Un été à Osage County : critique larmes de crocodile

Geoffrey Crété | 23 février 2014 - MAJ : 18/04/2020 16:45
Geoffrey Crété | 23 février 2014 - MAJ : 18/04/2020 16:45

Le premier contact a de quoi rebuter : une énième histoire de famille qui se déchire autour d'une table, avec Meryl Streep et Julia Roberts au cœur d'une distribution prestigieuse, lancée par Harvey Weinstein dans la course aux Oscars. Mais derrière sa terne façade de bête de concours, Un été à Osage County se révèle bien plus torturé et noir que prévu.

Avec son face-à-face historique entre Meryl Streep et Julia Roberts, son armée de stars en seconds rôles, son approche douce-amère, et même le nom de George Clooney à la production, Un été à Osage County ne ménage pas ses efforts pour attirer l'attention - du public ou des membres de l'Académie, c'est une autre histoire. L'habituel florilèges de querelles, jalousies et secrets annonce d'emblée le film redouté par celui qui a subi Tout... sauf en famille avec Reese Witherspoon et Vince Vaughn, ou Esprit de famille avec Sarah Jessica Parker et Diane Keaton. Par bonheur, Un été à Osage County ressemble bien plus à Another Happy Day, Pieces of April, Rachel se marie ou quelques autres bonne surprises du ciné indé.

 

photo, Meryl Streep, Julia RobertsTelle mère, telle filles

 

Car derrière ce mélodrame réalisé par le fadasse John Wells (The Company Men) se trouve Tracy Letts, dramaturge américain révélé aux cinéphiles par William Friedkin avec les démentiels Bug et Killer Joe. A nouveau crédité comme scénariste, il donne une valeur inestimable à ce qui aurait pu être détestable, truffé de scènes attendues, performances ostentatoires et stars à tous les étages.

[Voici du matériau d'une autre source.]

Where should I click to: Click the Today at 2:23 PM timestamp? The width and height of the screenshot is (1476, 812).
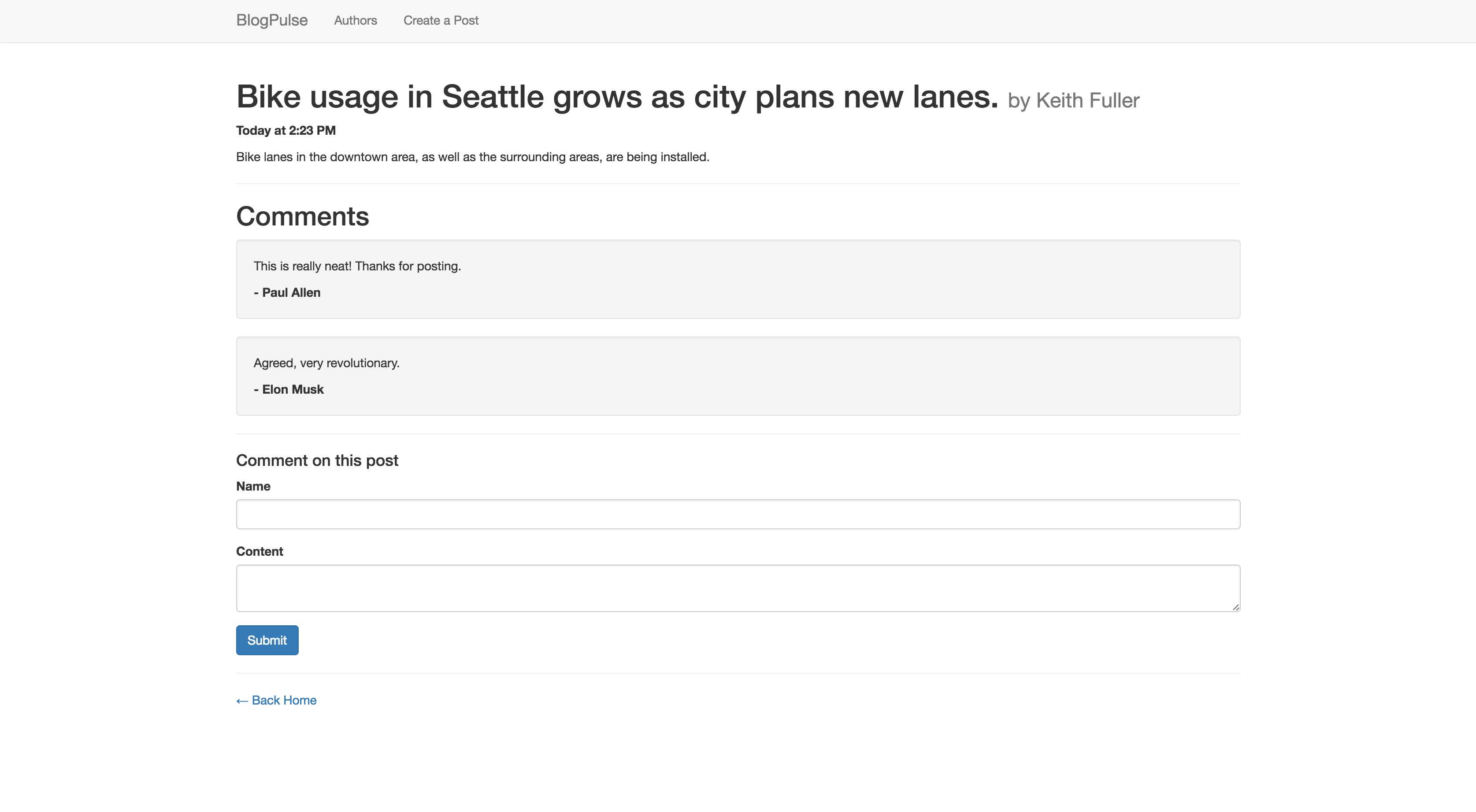(x=286, y=130)
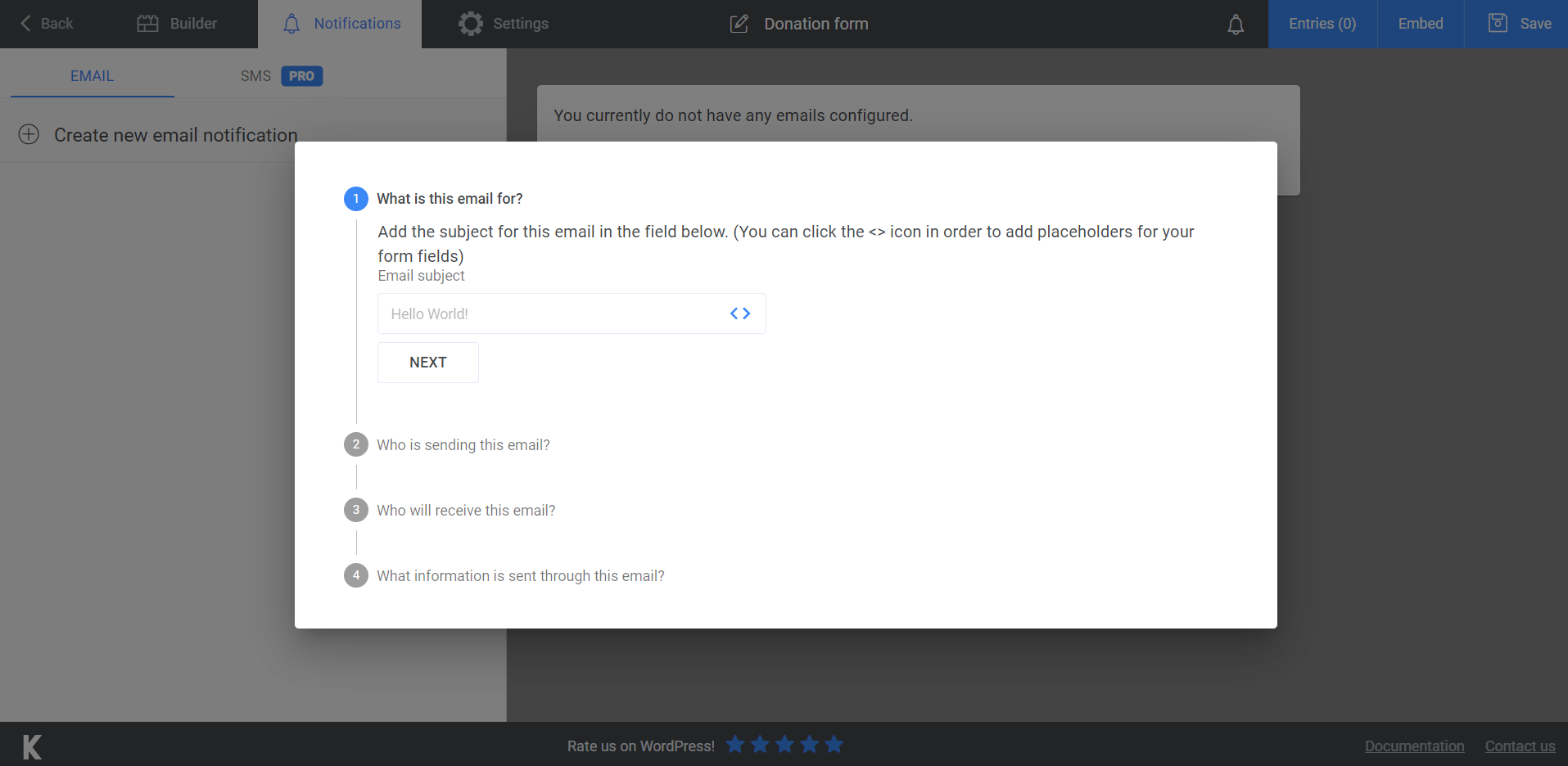The height and width of the screenshot is (766, 1568).
Task: Open Settings via the gear icon
Action: point(471,23)
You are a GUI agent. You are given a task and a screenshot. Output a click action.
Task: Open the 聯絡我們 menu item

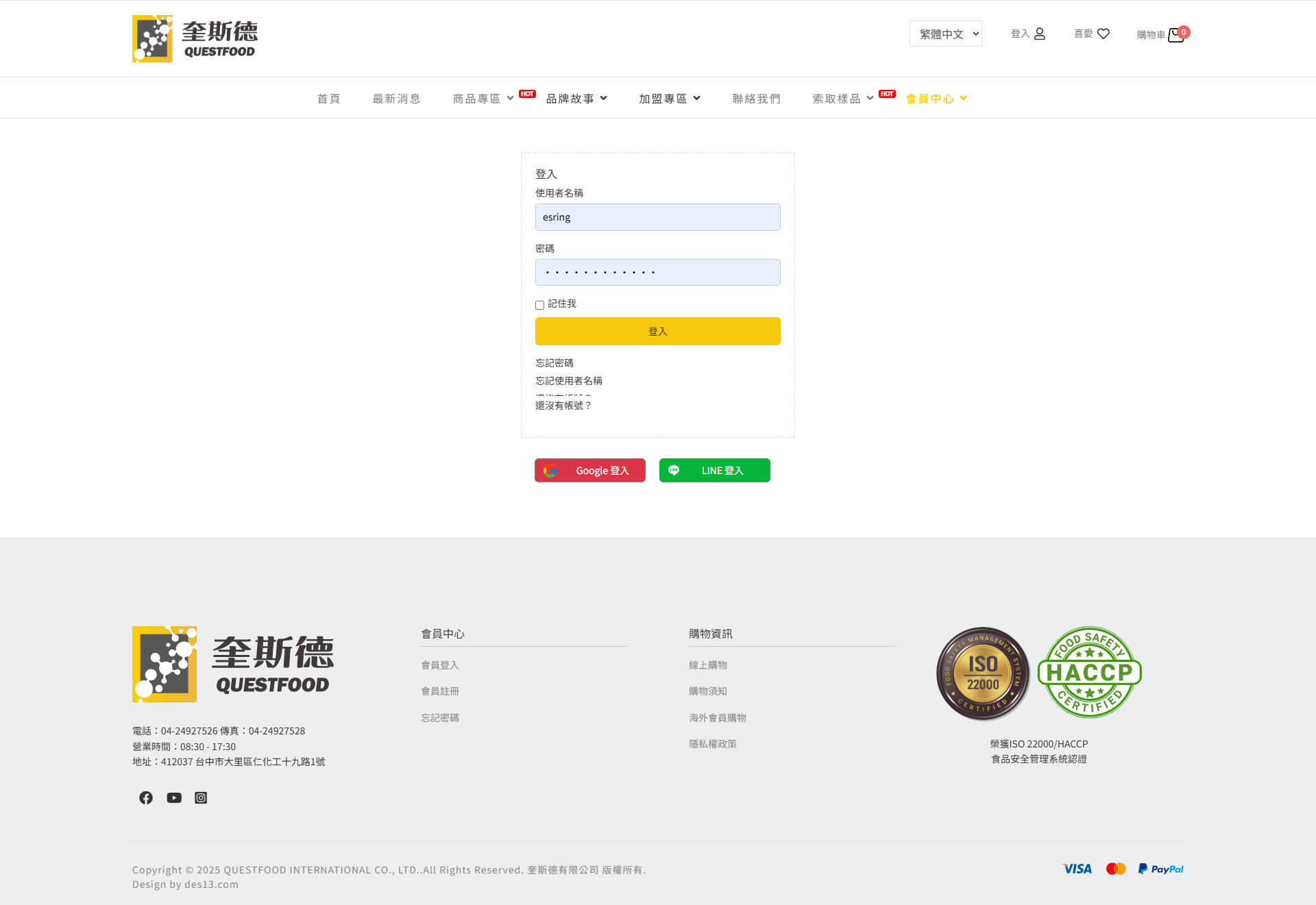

Grâce à une violence sous-terraine indélébile, le film dépasse le simple cadre de la réunion de famille pour explorer les tréfonds de l'âme humaine dans un terrible festival - adultère, pédophilie, inceste, mais aussi la plus simple des solitudes. L'écriture, précise sans être vaniteuse, offre un écrin sensationnel aux comédiens, et un énième rôle en or pour Meryl Streep, parfaite.

 

photoFesten, la suite un peu douce

 

Reste néanmoins l'impression d'avoir été floué sur la marchandise lorsque l'ultime séquence, trop douce pour être honnête, défile. Il suffira de quelques recherches pour apprendre qu'il y a eu discussions en coulisses, et que la bête Weinstein aura permis au public de quitter la salle sur une note moins désagréable grâce à un épilogue grossièrement collé à la vraie dernière scène du film, d'une noirceur étonnante. Une nuance essentielle qui déséquilibre le drame, et une triste manière de se dégonfler pour le film.

 

Affiche française

Résumé

La comédie dramatique all star à Oscars camoufle une tragédie âpre, d'une violence inattendue et d'une brutalité bienvenue au pays hollywoodien. Mais même le dramaturge Tracy Letts (Killer Joe) n'aura pu vaincre le système, incarné ici par un épilogue douteux.